Indeed, this biography reveals God to have a multiple personality which like Hamlet (the comparison is continually drawn) is full of tension and conflict, at once creative, destructive, subtle and naive (“God is no saint, strange to say”). Appreciating the Bible as a literary art (its plot, drama, action, character, emotion and development) he concludes that he has “placed the Biblical mirror, cleansed and polished, in the reader’s hands”.

What readers see is a reassuring reflection of their own Western personality in the original image of God. We are, Jack writes, “immigrants from the past”. God is the Divine Actor whose semi-autobiographical account of himself in the Bible is the past from which we stem. (“His is the restless breathing we still hear in our sleep.”) This is a long book, written in an elegant and impressionistic style suited to its artistic critique.
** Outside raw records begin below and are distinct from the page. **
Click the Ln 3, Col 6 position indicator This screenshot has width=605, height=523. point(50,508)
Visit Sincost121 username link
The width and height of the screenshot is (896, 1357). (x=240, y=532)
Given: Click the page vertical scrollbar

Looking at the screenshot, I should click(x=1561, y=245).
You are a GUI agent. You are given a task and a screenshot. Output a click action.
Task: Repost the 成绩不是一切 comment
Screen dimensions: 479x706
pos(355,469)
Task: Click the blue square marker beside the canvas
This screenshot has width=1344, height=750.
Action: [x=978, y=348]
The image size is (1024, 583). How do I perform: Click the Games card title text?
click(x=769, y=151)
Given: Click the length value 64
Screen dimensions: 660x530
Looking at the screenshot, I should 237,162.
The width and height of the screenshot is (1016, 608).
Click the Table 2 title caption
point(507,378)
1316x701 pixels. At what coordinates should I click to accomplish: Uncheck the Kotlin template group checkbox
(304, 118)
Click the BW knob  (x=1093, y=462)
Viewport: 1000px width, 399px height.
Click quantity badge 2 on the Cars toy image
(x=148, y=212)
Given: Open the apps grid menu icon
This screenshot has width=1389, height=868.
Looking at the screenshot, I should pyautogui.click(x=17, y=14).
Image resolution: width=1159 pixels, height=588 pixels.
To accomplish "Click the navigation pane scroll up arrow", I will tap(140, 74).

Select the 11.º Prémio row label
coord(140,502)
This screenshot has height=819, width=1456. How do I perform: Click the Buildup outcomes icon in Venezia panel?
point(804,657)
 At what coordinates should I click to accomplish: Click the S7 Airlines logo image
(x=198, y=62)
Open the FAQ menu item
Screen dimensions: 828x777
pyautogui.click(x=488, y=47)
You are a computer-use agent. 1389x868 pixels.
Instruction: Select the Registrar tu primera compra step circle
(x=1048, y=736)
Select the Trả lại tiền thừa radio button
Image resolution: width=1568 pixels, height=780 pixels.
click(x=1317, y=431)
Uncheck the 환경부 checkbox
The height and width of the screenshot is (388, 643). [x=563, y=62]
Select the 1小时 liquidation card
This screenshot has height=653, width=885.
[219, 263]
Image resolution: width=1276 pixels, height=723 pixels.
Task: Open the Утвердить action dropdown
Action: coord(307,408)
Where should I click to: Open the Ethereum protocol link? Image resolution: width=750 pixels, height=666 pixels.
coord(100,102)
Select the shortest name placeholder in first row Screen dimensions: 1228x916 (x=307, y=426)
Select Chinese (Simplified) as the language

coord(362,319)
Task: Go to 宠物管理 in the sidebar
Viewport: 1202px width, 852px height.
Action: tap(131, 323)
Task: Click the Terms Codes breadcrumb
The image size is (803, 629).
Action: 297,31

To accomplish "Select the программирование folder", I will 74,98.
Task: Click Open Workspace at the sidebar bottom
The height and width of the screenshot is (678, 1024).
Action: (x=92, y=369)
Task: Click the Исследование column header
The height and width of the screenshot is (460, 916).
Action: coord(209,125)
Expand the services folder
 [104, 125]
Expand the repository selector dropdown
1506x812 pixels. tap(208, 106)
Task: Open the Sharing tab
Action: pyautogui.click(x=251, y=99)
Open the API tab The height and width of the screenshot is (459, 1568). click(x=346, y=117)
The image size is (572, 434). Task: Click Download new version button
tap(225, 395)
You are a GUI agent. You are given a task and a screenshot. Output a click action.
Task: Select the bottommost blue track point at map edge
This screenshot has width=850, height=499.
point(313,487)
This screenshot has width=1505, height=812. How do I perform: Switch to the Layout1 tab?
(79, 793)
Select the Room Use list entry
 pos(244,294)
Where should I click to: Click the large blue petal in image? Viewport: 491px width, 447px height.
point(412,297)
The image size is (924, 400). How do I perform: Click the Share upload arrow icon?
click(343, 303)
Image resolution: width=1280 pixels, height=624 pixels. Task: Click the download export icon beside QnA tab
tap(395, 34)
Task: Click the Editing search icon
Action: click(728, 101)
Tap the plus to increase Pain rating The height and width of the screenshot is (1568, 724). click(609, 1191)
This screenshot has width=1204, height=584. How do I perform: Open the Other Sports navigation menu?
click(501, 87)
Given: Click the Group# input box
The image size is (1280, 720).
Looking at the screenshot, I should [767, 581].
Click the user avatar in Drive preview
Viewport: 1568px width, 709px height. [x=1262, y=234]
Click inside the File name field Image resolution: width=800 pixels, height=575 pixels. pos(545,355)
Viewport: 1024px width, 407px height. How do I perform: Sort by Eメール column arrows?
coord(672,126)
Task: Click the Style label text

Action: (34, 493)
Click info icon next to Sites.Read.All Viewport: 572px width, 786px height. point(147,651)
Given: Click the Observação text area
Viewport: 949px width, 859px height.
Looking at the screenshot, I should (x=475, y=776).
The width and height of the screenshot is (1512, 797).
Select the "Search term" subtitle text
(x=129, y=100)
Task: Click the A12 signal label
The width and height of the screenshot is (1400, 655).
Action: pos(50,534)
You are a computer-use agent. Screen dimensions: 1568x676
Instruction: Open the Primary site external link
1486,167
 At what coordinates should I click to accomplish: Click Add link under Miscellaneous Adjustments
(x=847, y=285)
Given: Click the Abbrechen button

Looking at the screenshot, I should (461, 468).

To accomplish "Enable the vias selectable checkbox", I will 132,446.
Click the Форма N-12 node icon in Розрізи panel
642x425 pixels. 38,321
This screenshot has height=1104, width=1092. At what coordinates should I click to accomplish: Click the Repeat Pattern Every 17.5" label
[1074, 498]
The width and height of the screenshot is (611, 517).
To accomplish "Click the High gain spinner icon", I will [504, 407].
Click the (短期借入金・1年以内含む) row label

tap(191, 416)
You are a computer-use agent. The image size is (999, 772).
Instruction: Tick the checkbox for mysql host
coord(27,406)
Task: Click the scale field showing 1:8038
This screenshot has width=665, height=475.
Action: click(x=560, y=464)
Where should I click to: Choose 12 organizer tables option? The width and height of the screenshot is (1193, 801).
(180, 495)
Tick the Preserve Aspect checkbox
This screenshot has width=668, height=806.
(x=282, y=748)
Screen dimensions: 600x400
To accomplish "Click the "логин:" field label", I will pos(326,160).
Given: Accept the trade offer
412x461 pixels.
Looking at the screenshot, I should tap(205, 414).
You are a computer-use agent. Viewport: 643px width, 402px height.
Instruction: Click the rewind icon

It is not uninteresting. But it is platitudinous and false. The author is American, obsessed by introspection, even psychoanalysis. He seems to be dismissing the rest of the world when he writes: “Uncomplicated, simple people who know who they are without struggle . . . and fall short of the ideal . . . in the West we do not imitate them.”

Miles obviously responds to drama and the fact that he was once a Jesuit, but is now married, probably answers for his interest in personality conflict. Other than proclaiming that God is the major protagonist of all literature and reflecting the American desire for couch therapy, this original book has little theological significance. I would even dispute with him that God is the divine actor Having read God’s biography, God is still no match for Hamlet.